No account? Create an account
rant

No news, but I have to get this off my chest...

To pass a bill into law, the Constitution says you have to get a majority vote in both houses of Congress, and then the President's signature. Failing that, you have to get a 2/3 majority vote in both houses of Congress.

Obamacare met those requirements; it is now the law of the land, for better or for worse. If you want to repeal it, you have to meet the same requirements: either a majority vote in both houses of Congress and the President's signature, or a 2/3 majority vote in both houses. Neither of those is going to happen in the next year, and almost certainly not in the next three years. In short, there is not the political support to repeal Obamacare through the Constitutional process any time soon.

When you can't get what you want through normal means, there are several ways you can react.
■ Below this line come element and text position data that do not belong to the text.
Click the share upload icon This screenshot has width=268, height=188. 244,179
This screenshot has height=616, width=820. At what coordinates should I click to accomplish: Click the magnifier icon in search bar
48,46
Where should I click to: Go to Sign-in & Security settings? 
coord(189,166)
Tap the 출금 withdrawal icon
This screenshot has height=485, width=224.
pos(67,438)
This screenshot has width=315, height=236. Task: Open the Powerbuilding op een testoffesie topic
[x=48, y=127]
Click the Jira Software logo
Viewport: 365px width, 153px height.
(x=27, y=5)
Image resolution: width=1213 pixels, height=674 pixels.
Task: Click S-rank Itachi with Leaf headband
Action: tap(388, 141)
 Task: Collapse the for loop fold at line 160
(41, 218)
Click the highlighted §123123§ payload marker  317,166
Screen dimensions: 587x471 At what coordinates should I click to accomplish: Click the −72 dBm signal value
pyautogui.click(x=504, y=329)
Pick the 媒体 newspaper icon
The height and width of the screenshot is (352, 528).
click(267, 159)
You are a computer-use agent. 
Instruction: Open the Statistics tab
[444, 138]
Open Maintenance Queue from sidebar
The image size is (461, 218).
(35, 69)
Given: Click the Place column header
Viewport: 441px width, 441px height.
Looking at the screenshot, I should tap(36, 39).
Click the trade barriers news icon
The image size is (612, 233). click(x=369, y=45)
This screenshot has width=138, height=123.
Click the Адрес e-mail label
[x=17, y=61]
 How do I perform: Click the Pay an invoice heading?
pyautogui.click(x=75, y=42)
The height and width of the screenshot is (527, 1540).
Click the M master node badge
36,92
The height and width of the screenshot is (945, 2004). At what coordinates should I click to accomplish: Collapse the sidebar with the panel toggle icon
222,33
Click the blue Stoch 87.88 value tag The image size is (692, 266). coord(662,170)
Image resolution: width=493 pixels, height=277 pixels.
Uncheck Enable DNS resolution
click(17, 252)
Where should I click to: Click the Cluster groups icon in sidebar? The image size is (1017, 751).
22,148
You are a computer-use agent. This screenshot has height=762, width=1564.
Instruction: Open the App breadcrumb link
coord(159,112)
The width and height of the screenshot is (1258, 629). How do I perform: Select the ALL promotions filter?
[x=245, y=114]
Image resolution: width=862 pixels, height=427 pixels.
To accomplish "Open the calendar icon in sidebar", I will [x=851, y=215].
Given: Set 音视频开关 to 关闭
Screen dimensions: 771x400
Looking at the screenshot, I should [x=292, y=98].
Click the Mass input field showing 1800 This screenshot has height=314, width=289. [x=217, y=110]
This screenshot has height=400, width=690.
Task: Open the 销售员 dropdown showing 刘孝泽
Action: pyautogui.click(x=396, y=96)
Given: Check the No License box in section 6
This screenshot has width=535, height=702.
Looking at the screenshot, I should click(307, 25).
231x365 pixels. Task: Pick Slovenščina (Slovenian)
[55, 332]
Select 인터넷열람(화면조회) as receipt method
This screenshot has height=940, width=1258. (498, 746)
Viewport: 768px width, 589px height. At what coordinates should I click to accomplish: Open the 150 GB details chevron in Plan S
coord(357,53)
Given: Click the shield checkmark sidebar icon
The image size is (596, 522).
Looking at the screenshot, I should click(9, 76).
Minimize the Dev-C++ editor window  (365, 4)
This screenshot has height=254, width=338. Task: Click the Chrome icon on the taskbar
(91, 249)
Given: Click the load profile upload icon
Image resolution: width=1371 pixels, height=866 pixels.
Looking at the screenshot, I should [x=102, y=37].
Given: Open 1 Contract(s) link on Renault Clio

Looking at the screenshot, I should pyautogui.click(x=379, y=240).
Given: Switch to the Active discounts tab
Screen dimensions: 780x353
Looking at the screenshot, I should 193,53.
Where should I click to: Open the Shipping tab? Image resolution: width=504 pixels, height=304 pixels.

If you're a civilized adult, you accept the loss and move on to another fight, at least until the balance of power has changed. If you're a two-year-old child, you throw a screaming temper tantrum until you get what you want. If you're a terrorist, you threaten mass annihilation until you get what you want.

John McCain and Mitch McConnell have decided it's in their interest to be civilized adults. Most House Republicans, and a few in the Senate, have decided differently; the question is whether they're better described as two-year-old children or terrorists.



I'm imagining a discussion between a Tea Party member of Congress and an older, wiser Republican.
"You folks are seriously risking a government shutdown or a default on our credit."
"You say that like it's a bad thing. We all know that 'that government governs best which governs least.' A temporary government shutdown and forced spending cuts are two steps in the right direction."
"Yes, it is a bad thing. A government shutdown hurts our side in the polls; we saw that in the 1990's. And not all of government shuts down. 'Mandatory' spending continues, as does 'discretionary' spending that is considered critical (to protecting lives, etc.) You know who gets to decide what's 'critical', or which bills to pay in case of a default? President Obama. And he might decide that Obamacare is 'critical' to protecting lives. In other words, your insistence on defunding Obamacare might end up defunding everything except Obamacare."
"I don't care about all of that cynical realpolitik gobbledegook; somebody's got to stand up for what we believe in."
"I hope you've got a good job lined up for January 2015."

Comments

Didn't the tea party mostly take office on the promise not to obey the rules?
Like it or not, it's going to go down in history as Obamacare. Which is part of why the Tea Party are so desperate to prevent it from working: what could be worse than generations of Americans thanking Obama?

Of course it doesn't do enough, but it's a substantial step forward, and it's as much as could be done in the politics of 2010. It won't save a lot of money, because anything that saved a lot of money would have been blocked by the lobby for whoever was receiving that money. But it'll save lives.

The next step should be to extend Medicare to children under the age of one year, where preventive care is a really good investment. Suddenly tens of millions more Americans will have first-hand experience with Medicare, and they'll be upset that their children are aging out of it, so they'll lobby for it to be extended to older children. Eventually Medicare-for-the-old and Medicare-for-the-young will meet in the middle, we'll save some serious money, and we'll have caught up with where Canada was thirty years ago.